ACTION ITEM
Write out the data exactly, every line included.

(Collected data entries)
□ □ □ □ □ □ □

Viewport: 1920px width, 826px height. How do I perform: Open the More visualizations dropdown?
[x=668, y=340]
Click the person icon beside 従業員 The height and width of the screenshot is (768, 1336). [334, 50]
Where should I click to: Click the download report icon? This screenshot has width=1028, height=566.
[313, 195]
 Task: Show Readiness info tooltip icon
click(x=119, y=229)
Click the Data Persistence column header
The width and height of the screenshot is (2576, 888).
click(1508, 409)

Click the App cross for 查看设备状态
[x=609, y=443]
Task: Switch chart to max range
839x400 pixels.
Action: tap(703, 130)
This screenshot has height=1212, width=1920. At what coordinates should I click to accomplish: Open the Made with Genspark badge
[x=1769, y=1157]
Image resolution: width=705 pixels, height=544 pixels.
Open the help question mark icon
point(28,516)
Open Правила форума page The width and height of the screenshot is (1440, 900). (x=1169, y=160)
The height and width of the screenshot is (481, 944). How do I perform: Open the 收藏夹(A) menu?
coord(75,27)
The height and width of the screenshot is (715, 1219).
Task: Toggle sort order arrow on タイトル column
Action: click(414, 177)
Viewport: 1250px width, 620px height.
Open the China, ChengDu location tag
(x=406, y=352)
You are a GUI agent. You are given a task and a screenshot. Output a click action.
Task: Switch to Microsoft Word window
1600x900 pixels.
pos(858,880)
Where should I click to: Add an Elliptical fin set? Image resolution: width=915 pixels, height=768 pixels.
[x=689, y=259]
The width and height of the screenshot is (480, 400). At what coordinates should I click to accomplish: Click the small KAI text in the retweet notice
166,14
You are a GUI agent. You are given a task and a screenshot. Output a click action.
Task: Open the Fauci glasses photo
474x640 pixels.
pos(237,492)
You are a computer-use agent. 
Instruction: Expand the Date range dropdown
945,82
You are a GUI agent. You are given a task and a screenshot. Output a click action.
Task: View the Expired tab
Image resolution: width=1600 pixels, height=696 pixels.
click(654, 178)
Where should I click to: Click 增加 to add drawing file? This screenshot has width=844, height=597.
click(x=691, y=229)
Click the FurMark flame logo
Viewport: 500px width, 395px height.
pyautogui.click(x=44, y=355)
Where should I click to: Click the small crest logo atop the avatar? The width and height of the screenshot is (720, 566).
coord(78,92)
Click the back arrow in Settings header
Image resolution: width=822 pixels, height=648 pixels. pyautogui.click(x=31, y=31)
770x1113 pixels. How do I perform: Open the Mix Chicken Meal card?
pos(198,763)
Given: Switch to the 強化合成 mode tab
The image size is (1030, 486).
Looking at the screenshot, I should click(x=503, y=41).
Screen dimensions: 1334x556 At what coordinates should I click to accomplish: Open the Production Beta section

□ □ □ □ □ □ □

COMPLETED EXERCISE
Viewport: 1920px width, 826px height. How do I perform: Open the More visualizations dropdown?
[x=668, y=340]
Click the person icon beside 従業員 The height and width of the screenshot is (768, 1336). [334, 50]
Where should I click to: Click the download report icon? This screenshot has width=1028, height=566.
[313, 195]
 Task: Show Readiness info tooltip icon
click(x=119, y=229)
Click the Data Persistence column header
The width and height of the screenshot is (2576, 888).
click(1508, 409)

Click the App cross for 查看设备状态
[x=609, y=443]
Task: Switch chart to max range
839x400 pixels.
Action: tap(703, 130)
This screenshot has height=1212, width=1920. At what coordinates should I click to accomplish: Open the Made with Genspark badge
[x=1769, y=1157]
Image resolution: width=705 pixels, height=544 pixels.
Open the help question mark icon
point(28,516)
Open Правила форума page The width and height of the screenshot is (1440, 900). (x=1169, y=160)
The height and width of the screenshot is (481, 944). How do I perform: Open the 收藏夹(A) menu?
coord(75,27)
The height and width of the screenshot is (715, 1219).
Task: Toggle sort order arrow on タイトル column
Action: click(414, 177)
Viewport: 1250px width, 620px height.
Open the China, ChengDu location tag
(x=406, y=352)
You are a GUI agent. You are given a task and a screenshot. Output a click action.
Task: Switch to Microsoft Word window
1600x900 pixels.
pos(858,880)
Where should I click to: Add an Elliptical fin set? Image resolution: width=915 pixels, height=768 pixels.
[x=689, y=259]
The width and height of the screenshot is (480, 400). At what coordinates should I click to accomplish: Click the small KAI text in the retweet notice
166,14
You are a GUI agent. You are given a task and a screenshot. Output a click action.
Task: Open the Fauci glasses photo
474x640 pixels.
pos(237,492)
You are a computer-use agent. 
Instruction: Expand the Date range dropdown
945,82
You are a GUI agent. You are given a task and a screenshot. Output a click action.
Task: View the Expired tab
Image resolution: width=1600 pixels, height=696 pixels.
click(654, 178)
Where should I click to: Click 增加 to add drawing file? This screenshot has width=844, height=597.
click(x=691, y=229)
Click the FurMark flame logo
Viewport: 500px width, 395px height.
pyautogui.click(x=44, y=355)
Where should I click to: Click the small crest logo atop the avatar? The width and height of the screenshot is (720, 566).
coord(78,92)
Click the back arrow in Settings header
Image resolution: width=822 pixels, height=648 pixels. pyautogui.click(x=31, y=31)
770x1113 pixels. How do I perform: Open the Mix Chicken Meal card?
pos(198,763)
Given: Switch to the 強化合成 mode tab
The image size is (1030, 486).
Looking at the screenshot, I should click(x=503, y=41).
Screen dimensions: 1334x556 At what coordinates should I click to accomplish: Open the Production Beta section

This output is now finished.